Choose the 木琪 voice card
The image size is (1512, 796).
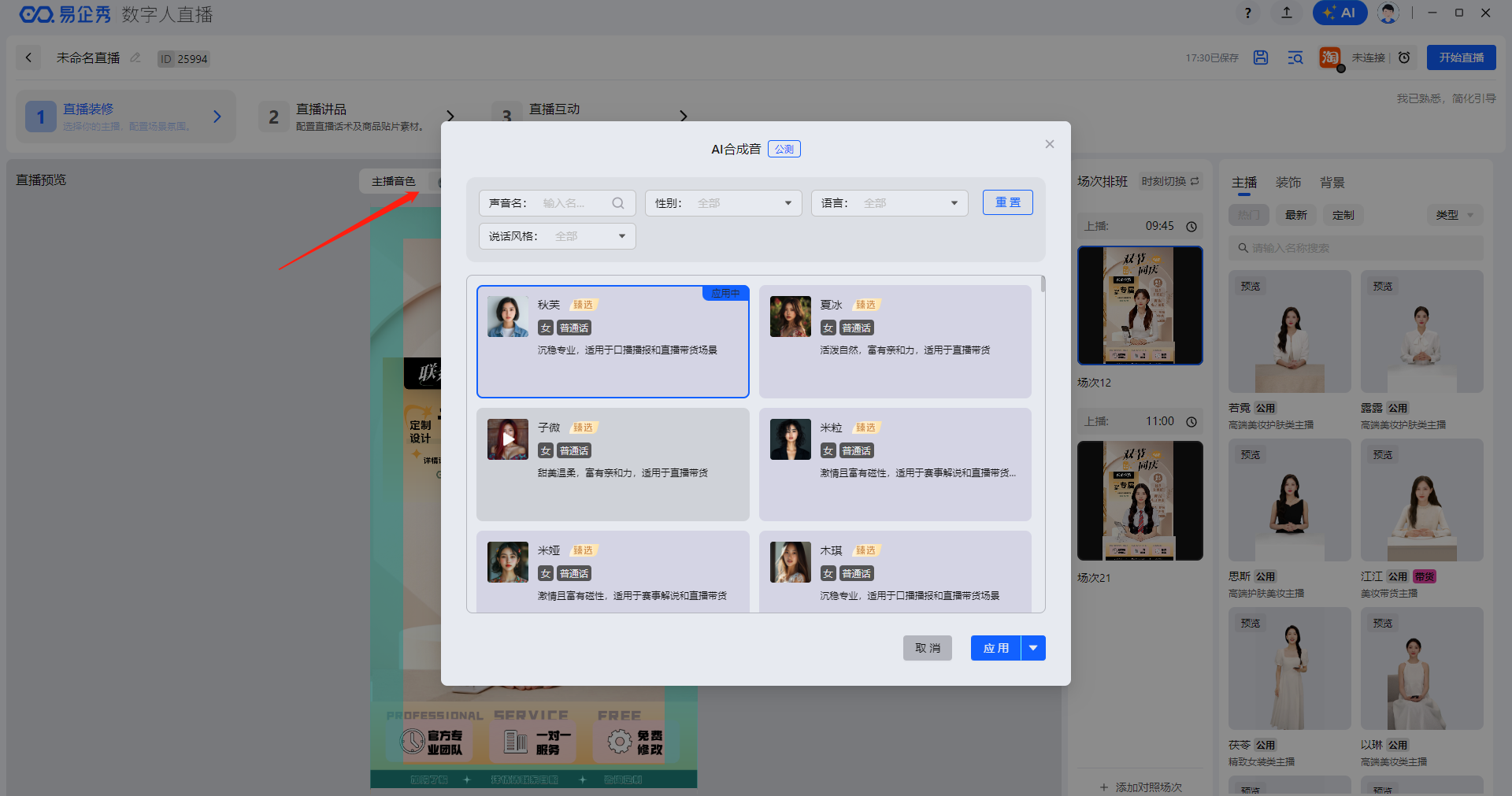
==
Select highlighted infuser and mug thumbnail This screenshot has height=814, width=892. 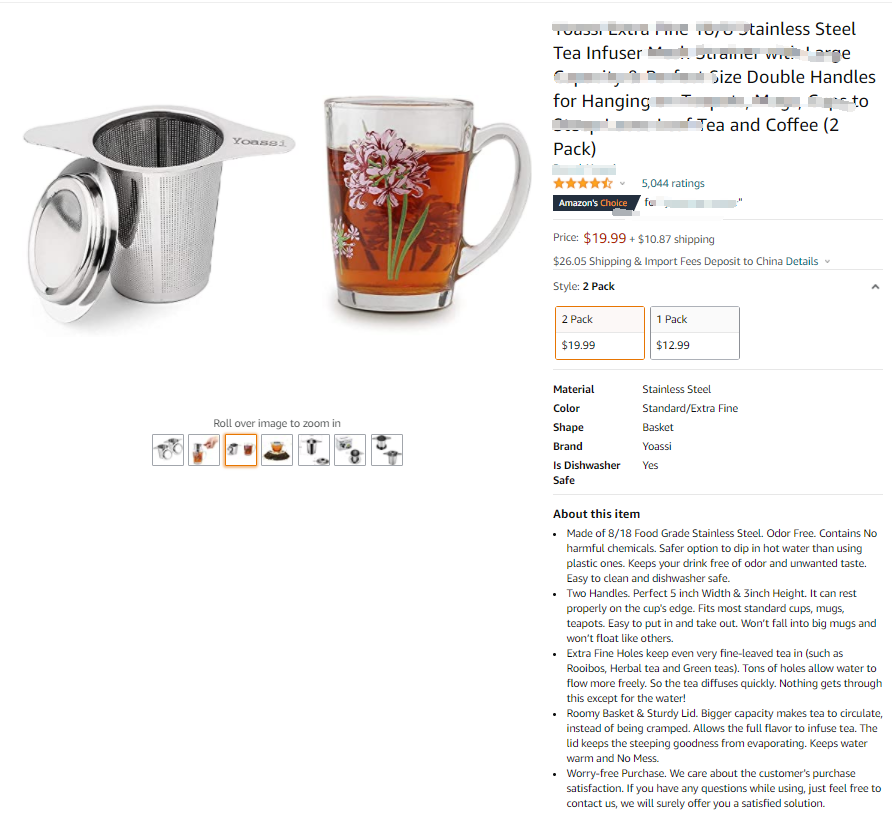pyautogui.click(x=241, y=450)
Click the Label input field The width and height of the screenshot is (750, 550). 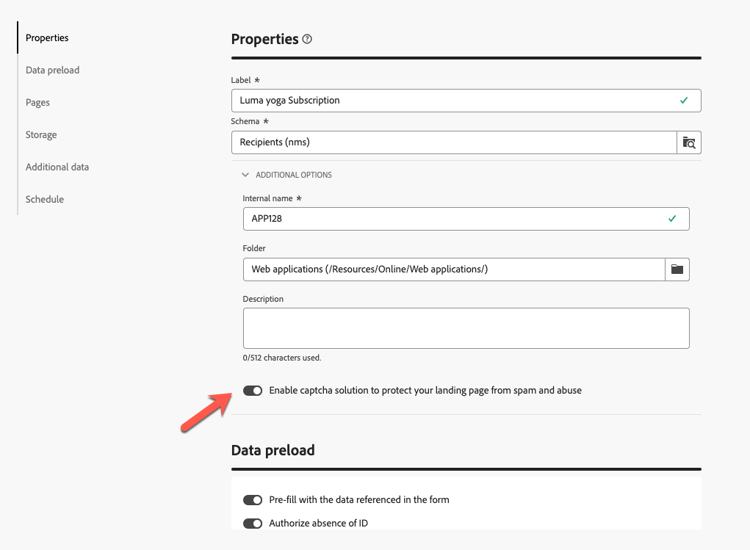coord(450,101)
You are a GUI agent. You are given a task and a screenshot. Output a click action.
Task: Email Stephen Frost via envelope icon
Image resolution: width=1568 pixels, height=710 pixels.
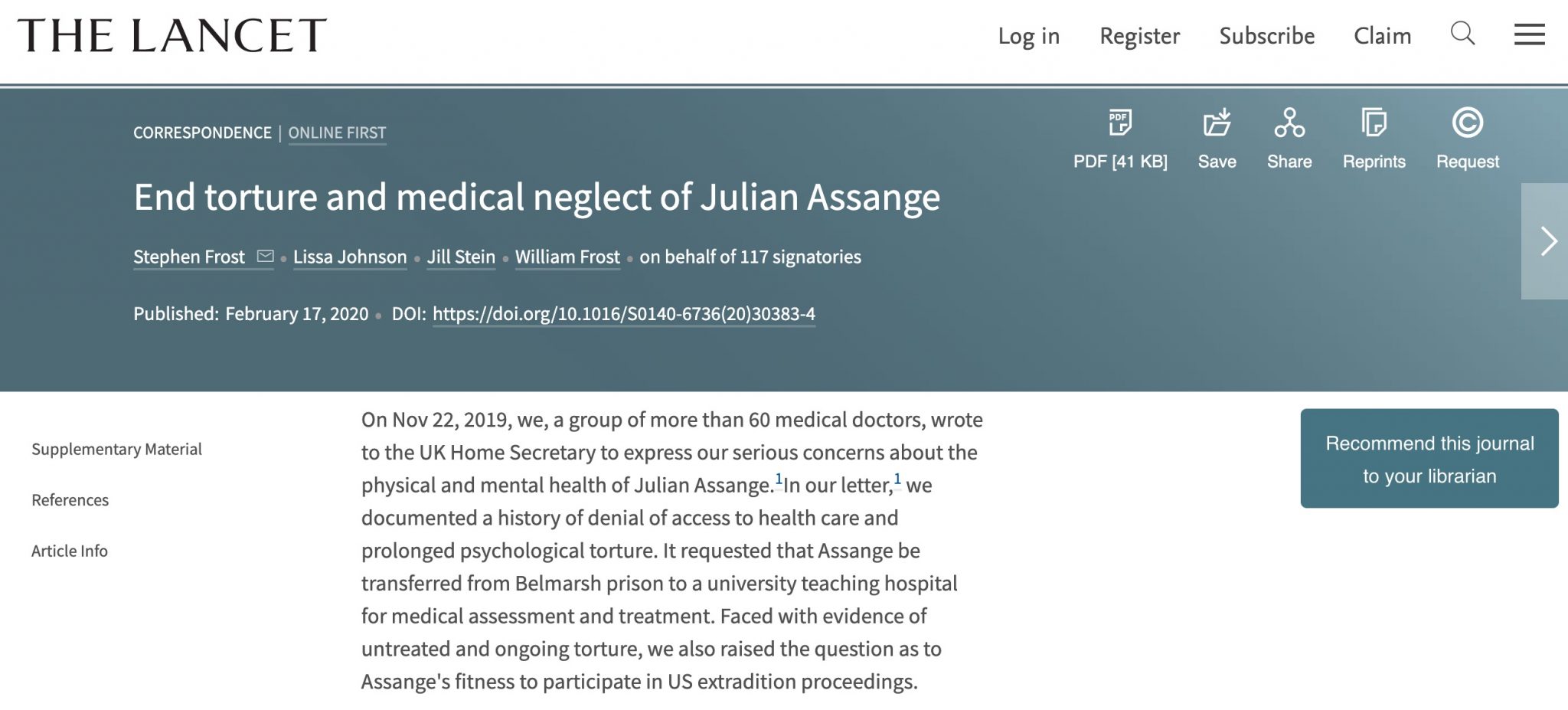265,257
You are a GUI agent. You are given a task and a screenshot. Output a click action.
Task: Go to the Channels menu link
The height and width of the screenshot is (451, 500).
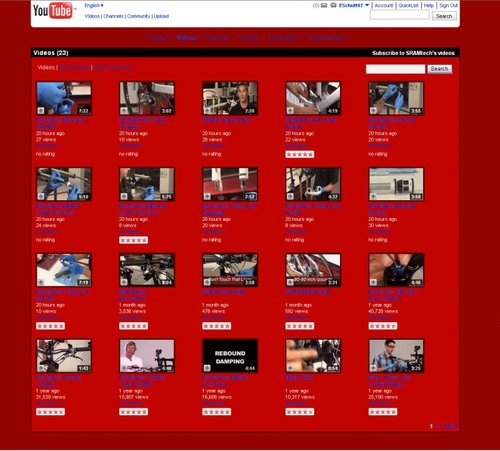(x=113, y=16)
...
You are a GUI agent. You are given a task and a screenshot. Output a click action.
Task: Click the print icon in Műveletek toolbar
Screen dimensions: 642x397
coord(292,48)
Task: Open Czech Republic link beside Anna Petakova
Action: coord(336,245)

## Activity:
Every line in the data that holds the string "icon" should be copied.

## Result for this exercise:
Task: Email Stephen Frost via envelope icon
Task: Click the print icon in Műveletek toolbar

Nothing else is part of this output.